Rutledge is a city in Morgan County, Georgia, United States. Founded in 1871, the city had a population of 871 at the 2020 census, up from 781 in 2010.

==History==
Rutledge had its start in the 1840s when the railroad was extended to that point. The Georgia General Assembly incorporated Rutledge as a town in 1871.

==Geography==
Rutledge is located in western Morgan County at (33.625723, -83.610899). U.S. Route 278 passes through the south side of the city, leading east 9 mi to Madison, the county seat, and west 15 mi to Covington. Interstate 20 passes 2 mi south of Rutledge, with access from Exit 105 (Newborn Road).

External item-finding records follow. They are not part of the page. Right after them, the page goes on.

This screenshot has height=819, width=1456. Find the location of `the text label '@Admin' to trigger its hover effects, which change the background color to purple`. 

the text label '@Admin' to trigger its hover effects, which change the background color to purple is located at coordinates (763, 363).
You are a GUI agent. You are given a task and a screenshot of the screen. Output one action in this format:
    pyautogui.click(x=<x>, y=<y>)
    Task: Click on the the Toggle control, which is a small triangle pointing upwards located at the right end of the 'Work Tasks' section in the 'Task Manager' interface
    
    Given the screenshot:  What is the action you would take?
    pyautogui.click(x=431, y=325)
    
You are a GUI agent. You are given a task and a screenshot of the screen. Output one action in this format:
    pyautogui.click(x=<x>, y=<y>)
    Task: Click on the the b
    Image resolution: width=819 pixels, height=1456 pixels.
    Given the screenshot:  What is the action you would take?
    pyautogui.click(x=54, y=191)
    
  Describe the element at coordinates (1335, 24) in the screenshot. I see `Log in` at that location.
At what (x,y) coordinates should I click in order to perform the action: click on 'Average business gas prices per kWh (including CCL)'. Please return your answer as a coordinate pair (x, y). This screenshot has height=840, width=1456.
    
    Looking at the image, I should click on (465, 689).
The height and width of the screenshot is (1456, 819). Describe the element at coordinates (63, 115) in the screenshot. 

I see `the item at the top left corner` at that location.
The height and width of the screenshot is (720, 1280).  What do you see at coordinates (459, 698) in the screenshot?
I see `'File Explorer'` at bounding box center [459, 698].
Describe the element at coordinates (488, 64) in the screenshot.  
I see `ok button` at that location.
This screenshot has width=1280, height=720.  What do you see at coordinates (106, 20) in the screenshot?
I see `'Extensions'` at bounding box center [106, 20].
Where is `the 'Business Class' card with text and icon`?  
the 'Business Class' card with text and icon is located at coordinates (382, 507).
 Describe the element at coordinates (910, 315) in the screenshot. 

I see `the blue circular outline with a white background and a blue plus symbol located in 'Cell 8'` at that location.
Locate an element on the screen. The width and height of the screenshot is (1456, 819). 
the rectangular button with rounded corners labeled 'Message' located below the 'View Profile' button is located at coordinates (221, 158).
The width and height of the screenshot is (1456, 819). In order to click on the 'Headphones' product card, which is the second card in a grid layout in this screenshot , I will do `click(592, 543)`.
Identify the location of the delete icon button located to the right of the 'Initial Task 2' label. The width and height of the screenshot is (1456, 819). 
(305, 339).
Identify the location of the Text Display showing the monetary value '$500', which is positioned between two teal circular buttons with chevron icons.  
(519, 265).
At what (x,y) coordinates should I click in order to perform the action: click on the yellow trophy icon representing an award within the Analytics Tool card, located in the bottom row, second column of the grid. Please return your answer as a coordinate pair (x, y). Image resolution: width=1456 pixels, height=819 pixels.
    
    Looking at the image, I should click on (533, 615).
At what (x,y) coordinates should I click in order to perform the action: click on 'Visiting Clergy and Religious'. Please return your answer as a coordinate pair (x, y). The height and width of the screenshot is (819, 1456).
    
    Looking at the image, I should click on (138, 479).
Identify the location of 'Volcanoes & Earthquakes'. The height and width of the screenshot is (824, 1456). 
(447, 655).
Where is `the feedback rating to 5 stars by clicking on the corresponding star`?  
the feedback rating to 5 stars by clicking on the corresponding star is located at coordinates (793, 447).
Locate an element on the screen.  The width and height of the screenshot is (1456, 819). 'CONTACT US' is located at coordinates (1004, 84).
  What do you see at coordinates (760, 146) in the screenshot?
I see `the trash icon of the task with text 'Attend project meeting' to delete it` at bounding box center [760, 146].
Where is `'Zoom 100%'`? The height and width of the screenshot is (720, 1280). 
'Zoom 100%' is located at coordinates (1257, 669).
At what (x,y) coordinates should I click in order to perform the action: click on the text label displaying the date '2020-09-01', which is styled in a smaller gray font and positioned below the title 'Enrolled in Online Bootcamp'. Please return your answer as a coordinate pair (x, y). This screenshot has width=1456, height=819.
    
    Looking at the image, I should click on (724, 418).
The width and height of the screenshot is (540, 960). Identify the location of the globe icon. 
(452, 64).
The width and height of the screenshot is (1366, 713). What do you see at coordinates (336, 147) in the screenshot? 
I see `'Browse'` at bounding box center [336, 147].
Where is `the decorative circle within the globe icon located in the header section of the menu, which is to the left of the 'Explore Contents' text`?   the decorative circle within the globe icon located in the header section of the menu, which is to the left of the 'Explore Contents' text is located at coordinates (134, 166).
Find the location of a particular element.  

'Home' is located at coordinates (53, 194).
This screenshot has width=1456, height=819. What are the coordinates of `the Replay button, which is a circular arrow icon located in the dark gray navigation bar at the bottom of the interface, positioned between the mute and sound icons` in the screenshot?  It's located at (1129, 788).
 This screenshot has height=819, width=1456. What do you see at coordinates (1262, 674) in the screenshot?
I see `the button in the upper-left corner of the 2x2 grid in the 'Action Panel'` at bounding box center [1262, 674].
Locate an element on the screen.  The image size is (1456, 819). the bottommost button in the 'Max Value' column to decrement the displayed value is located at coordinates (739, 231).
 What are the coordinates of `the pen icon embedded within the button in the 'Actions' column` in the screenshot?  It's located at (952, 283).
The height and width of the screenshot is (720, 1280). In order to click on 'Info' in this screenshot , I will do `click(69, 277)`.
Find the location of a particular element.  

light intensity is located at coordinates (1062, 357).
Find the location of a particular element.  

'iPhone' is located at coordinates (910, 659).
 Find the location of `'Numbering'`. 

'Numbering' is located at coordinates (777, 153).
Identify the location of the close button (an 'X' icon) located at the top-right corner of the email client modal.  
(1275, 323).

According to the United States Census Bureau, the city has a total area of 3.3 sqmi, of which 0.04 sqmi, or 1.05%, are water. The south side of the city is drained by Rice Creek, a tributary of Big Indian Creek, which flows southeast to the Little River. The north side of the city drains to Hard Labor Creek, which flows east to the Apalachee River. The entire city is part of the Oconee River watershed. Rutledge is the nearest town to Hard Labor Creek State Park, 2 mi north of the city center.

==Demographics==

As of the census of 2000, there were 707 people, 260 households, and 197 families residing in the city. In 2020, its population was 871.

Historical population
| Census | Pop. | Note | %± |
| 1870 | 235 |  | — |
| 1880 | 273 |  | 16.2% |
| 1890 | 588 |  | 115.4% |
| 1900 | 469 |  | −20.2% |
| 1910 | 696 |  | 48.4% |
| 1920 | 643 |  | −7.6% |
| 1930 | 523 |  | −18.7% |
| 1940 | 550 |  | 5.2% |
| 1950 | 482 |  | −12.4% |
| 1960 | 478 |  | −0.8% |
| 1970 | 628 |  | 31.4% |
| 1980 | 694 |  | 10.5% |
| 1990 | 659 |  | −5.0% |
| 2000 | 707 |  | 7.3% |
| 2010 | 781 |  | 10.5% |
| 2020 | 871 |  | 11.5% |
U.S. Decennial Census

==Economy==
Rutledge is a part of the Covington movie industry.